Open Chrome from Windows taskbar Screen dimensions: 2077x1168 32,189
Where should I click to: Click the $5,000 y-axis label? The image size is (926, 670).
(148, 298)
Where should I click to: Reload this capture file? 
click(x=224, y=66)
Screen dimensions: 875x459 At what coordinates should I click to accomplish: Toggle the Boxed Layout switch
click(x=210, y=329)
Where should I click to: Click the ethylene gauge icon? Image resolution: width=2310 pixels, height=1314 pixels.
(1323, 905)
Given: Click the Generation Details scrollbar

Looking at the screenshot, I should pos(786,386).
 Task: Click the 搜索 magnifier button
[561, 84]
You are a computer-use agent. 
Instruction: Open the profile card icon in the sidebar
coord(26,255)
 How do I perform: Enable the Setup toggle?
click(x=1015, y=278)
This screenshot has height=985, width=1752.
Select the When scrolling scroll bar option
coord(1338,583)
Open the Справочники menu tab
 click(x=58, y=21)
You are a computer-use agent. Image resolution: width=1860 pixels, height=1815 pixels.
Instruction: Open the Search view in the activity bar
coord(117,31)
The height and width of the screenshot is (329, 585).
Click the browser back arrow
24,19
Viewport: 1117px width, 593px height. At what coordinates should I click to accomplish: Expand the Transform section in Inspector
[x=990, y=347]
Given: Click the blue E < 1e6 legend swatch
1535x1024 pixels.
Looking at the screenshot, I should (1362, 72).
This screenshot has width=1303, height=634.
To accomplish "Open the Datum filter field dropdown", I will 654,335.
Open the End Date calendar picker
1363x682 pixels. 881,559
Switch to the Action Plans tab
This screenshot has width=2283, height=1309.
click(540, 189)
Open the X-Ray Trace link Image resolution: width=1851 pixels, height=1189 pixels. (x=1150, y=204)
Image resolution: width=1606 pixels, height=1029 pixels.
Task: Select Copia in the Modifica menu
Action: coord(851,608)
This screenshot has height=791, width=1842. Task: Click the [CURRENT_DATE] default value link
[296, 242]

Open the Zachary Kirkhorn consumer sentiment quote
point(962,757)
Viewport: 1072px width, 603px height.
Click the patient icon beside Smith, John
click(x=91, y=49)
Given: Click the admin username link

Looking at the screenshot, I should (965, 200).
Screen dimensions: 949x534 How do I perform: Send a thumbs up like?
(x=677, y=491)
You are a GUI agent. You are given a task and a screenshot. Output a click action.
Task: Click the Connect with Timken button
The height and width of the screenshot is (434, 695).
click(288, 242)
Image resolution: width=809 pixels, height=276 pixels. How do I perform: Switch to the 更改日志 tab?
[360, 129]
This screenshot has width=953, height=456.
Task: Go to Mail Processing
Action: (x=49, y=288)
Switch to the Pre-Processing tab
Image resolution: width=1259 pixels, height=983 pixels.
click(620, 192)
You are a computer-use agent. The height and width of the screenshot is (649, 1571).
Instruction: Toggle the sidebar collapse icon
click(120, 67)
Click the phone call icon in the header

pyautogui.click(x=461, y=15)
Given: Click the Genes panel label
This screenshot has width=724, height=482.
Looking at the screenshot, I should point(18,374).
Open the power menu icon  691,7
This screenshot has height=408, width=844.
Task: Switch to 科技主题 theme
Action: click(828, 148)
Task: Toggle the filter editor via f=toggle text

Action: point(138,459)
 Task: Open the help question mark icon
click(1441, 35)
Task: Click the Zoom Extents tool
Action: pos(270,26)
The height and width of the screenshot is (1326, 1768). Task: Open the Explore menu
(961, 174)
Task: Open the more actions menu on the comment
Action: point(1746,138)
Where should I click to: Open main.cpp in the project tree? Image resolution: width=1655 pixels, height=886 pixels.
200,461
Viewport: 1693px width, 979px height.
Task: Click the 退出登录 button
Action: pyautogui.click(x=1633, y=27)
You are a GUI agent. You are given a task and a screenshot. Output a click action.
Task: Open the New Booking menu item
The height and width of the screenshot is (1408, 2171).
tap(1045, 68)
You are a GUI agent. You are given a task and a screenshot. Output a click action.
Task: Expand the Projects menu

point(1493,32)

■ **AIM OF THE TASK**
Looking back over the listing, work out how many lines include the string "computer". Write only that number.

■ **EXERCISE SOLUTION**
3